Здесь можно было бы рассмотреть создание экспериментальной дисциплины аксиоэтиологии, название которой представляет собой неологизм из двух греческих корней, указывающий на изучение связки ценностей и причин в мышлении человека [Fuller, 1993, p. 167–175; Axtell, 1993]. Посылка этой дисциплины в том, что даже легитимность основных наших представлений об эпистемическом авторитете – и не в последнюю очередь тех, что относятся к самой науке – предполагает определенное понимание того, как они приобрели такой авторитет, границы которого можно проверить, если не подорвать, предложив контрфактические исторические сценарии.

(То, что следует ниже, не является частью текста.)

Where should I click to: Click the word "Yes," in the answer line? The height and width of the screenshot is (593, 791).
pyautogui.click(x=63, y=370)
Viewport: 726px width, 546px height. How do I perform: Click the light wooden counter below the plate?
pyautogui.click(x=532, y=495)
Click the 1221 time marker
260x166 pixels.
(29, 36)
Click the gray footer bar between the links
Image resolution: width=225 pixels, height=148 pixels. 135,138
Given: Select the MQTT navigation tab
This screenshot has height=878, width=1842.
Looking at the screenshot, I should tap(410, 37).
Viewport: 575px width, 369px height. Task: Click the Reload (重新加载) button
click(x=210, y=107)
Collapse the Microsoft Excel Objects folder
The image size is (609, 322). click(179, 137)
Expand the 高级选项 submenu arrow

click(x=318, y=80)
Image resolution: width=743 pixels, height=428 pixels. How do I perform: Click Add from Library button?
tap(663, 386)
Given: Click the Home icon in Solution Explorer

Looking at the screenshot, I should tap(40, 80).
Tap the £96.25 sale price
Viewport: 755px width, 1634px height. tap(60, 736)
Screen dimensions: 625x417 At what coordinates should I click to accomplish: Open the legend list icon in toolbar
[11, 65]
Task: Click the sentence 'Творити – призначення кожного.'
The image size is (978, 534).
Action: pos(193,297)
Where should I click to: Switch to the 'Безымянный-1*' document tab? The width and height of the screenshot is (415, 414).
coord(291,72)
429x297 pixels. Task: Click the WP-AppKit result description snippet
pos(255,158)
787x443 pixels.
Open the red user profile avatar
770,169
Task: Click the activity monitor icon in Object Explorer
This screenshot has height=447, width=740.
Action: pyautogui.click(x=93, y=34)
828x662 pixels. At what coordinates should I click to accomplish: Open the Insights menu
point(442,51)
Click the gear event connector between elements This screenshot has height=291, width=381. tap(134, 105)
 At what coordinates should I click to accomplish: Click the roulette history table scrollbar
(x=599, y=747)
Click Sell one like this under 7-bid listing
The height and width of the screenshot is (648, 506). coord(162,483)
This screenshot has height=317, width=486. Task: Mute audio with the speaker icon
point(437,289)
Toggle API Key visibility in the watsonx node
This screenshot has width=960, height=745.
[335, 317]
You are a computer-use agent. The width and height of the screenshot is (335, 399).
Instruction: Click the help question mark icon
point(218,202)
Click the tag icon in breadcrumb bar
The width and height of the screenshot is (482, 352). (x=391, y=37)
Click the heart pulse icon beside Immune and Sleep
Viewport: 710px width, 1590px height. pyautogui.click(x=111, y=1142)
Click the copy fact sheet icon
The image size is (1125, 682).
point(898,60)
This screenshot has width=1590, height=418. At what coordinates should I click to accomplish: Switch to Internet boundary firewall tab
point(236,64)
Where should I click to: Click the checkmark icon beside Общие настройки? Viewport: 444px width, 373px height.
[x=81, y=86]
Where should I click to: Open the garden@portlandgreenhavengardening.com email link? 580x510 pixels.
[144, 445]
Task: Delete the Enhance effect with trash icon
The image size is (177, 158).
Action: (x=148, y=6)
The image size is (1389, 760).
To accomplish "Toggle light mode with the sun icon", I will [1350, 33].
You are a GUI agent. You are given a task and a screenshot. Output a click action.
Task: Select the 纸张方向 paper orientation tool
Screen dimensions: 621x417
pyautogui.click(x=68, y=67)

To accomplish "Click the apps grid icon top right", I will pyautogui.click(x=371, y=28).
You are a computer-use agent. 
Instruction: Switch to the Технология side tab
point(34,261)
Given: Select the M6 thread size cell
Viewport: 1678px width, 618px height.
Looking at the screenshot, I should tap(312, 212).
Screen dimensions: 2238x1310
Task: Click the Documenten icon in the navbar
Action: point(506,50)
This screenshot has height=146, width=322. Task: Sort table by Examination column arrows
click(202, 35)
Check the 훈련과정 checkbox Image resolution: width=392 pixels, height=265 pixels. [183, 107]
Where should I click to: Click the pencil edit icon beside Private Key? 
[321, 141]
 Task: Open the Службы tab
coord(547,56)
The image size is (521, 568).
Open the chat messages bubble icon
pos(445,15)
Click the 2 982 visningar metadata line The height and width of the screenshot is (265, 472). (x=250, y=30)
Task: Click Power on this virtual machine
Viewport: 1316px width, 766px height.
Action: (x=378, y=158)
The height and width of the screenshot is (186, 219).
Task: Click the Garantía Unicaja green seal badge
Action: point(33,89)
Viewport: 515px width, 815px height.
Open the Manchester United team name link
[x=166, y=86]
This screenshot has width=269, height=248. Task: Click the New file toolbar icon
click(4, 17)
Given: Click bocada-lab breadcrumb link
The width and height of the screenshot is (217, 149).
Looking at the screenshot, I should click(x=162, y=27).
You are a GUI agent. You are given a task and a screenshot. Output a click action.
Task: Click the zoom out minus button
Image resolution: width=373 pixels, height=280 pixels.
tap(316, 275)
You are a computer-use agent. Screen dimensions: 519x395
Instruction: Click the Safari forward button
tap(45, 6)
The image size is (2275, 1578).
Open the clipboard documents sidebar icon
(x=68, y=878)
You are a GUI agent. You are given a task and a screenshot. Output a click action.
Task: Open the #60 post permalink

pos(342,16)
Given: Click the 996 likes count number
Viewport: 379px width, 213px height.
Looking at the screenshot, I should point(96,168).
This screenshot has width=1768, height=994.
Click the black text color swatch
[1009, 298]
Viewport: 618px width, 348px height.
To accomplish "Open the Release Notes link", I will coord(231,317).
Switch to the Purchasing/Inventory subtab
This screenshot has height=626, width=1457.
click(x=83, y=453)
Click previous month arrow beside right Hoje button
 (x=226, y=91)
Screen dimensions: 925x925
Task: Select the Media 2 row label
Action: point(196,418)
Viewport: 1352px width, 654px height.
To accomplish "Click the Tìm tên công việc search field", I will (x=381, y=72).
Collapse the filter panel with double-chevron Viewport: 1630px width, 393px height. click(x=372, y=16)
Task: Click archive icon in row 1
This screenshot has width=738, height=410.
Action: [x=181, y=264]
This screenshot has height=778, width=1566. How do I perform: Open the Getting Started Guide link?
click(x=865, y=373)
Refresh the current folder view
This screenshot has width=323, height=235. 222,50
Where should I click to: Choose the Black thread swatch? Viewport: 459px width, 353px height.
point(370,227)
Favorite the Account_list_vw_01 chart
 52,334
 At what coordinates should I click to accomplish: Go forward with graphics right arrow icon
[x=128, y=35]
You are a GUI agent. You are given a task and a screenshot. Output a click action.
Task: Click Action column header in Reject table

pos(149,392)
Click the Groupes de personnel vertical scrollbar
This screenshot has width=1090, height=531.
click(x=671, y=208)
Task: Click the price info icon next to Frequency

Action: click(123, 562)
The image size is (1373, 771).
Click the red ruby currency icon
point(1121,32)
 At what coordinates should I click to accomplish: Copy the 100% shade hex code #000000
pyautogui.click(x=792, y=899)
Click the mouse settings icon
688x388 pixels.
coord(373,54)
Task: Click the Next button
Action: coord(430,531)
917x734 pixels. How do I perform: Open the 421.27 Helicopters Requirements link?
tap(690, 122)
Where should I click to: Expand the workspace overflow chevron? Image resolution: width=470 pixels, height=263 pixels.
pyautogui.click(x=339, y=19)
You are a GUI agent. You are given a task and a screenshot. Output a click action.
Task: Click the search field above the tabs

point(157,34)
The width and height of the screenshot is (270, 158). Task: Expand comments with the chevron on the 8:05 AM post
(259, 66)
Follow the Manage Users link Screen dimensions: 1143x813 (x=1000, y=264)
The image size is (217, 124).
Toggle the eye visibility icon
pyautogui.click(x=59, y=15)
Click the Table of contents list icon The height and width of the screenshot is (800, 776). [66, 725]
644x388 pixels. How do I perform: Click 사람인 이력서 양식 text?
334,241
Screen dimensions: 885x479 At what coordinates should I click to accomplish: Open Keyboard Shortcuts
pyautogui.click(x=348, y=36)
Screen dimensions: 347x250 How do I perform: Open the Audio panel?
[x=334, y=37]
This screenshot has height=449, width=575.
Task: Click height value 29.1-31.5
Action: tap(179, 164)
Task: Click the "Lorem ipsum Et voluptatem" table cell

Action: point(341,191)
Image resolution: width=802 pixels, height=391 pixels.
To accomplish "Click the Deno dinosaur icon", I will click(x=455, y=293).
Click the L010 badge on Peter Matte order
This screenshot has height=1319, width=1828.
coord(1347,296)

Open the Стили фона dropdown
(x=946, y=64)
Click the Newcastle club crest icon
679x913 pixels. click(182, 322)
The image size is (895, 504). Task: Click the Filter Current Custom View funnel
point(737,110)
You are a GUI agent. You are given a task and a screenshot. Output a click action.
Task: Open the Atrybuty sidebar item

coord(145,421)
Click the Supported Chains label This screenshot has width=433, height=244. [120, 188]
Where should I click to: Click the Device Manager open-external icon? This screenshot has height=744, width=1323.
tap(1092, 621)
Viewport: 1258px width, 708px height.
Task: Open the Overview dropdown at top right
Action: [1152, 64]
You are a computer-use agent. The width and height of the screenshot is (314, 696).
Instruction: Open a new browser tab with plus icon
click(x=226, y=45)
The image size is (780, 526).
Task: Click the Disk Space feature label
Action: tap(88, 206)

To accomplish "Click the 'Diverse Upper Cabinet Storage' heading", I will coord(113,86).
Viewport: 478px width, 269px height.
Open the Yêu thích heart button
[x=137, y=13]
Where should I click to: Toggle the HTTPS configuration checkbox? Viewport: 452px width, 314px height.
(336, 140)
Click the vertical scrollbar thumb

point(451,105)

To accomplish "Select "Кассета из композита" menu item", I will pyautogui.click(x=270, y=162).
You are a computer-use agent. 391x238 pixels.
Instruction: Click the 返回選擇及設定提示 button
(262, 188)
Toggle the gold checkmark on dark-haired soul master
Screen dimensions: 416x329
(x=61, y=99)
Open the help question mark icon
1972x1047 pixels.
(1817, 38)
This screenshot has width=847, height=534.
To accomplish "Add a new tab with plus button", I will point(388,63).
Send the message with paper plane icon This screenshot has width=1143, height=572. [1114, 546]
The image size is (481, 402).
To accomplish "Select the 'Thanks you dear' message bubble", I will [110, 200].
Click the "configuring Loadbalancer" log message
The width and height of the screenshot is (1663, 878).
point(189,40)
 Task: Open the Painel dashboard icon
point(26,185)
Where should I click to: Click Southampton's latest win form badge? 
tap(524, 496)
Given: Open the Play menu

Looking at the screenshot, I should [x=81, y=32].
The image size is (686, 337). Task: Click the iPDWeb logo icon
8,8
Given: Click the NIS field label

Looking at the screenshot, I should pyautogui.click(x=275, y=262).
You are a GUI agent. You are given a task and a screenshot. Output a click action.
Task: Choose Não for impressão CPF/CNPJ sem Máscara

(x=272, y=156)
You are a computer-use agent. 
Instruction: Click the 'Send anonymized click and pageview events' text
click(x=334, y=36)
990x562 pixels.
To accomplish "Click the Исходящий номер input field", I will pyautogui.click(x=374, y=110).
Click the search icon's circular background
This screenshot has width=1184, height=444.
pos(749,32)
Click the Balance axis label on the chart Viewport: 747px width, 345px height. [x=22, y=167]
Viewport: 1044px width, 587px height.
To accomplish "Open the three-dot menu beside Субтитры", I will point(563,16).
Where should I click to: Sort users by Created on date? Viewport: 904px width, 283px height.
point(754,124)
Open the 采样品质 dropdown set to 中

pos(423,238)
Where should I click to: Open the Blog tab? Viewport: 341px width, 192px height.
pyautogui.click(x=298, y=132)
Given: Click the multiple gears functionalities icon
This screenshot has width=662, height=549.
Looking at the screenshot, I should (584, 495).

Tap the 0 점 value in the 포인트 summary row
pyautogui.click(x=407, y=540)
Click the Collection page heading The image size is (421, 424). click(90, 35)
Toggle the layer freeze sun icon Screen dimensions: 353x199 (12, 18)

И Кун, как известно, совершенно справедливо утверждал, что практикующим ученым необходимо «оруэлловское» (или «виговское») понимание собственной истории, в котором все сложности и все альтернативные траектории прошлого подчищаются ради создания гладкого повествования, объясняющего, почему актуальный фронтир исследований проходит именно здесь, а не в другом месте [Kuhn, 1970, p. 167; Кун, 1977, c. 219; Fuller, 2000b, introduction]. Такие неявные нарративы легитимации балансируют между двумя позициями – сверхдетерминированным взглядом на интеллектуальную историю ежа и недодетерминированным взглядом лисицы. Этот нормативный баланс легко нарушить, что Тетлок и делает в главах 5–7 своей книги [Tetlock, 2005], обращаясь к интерпретациям прошлого, которые, не являясь частью легитимационного архива, пользуются в то же время уважением профессиональных историков.
Я применял некоторые версии указанной стратегии табу, защищая теорию разумного замысла в качестве альтернативы неодарвинистской ортодоксии в биологии [Fuller, 2010]. В частности, я подчеркивал, что наука не смогла бы приобрести и, наверное, не могла бы сохранить по сей день свое понимание объективности как «взгляда из ниоткуда» и отношения ко всей реальности в целом – а не просто к тому, что важно для выживания нашего вида, – если бы не вера в то, что мы созданы для того, чтобы осмыслить все сущее в целом. Такое самопонимание человечества является специфической чертой авраамических религий. И наоборот, если бы западная наука всегда ориентировалась, следуя заветам дарвинистов, на выживание вида, у нас не возникло бы столь живого интереса к исследованию физических пределов реальности, мы не стали бы приписывать ему столь значительную культурную ценность, да и просто рисковать ради него. Самый остроумный защитник Дарвина Томас Генри Гексли [Huxley, 1893; Гексли, 1893] прекрасно сформулировал эту мысль, заявив, что христианин Ньютон должен был прийти до отступника Дарвина, а не наоборот, иначе не объяснить то рвение, с которым мы переделывали природу по нашему подобию, что могло бы показаться всего лишь гордыней, а может быть, и безумием, если бы люди считали себя всего лишь одним видом из многих. (Гексли переживал, что, поскольку дарвинизм должен стать в XX в. элементом самопонимания человечества, научный прогресс остановится.)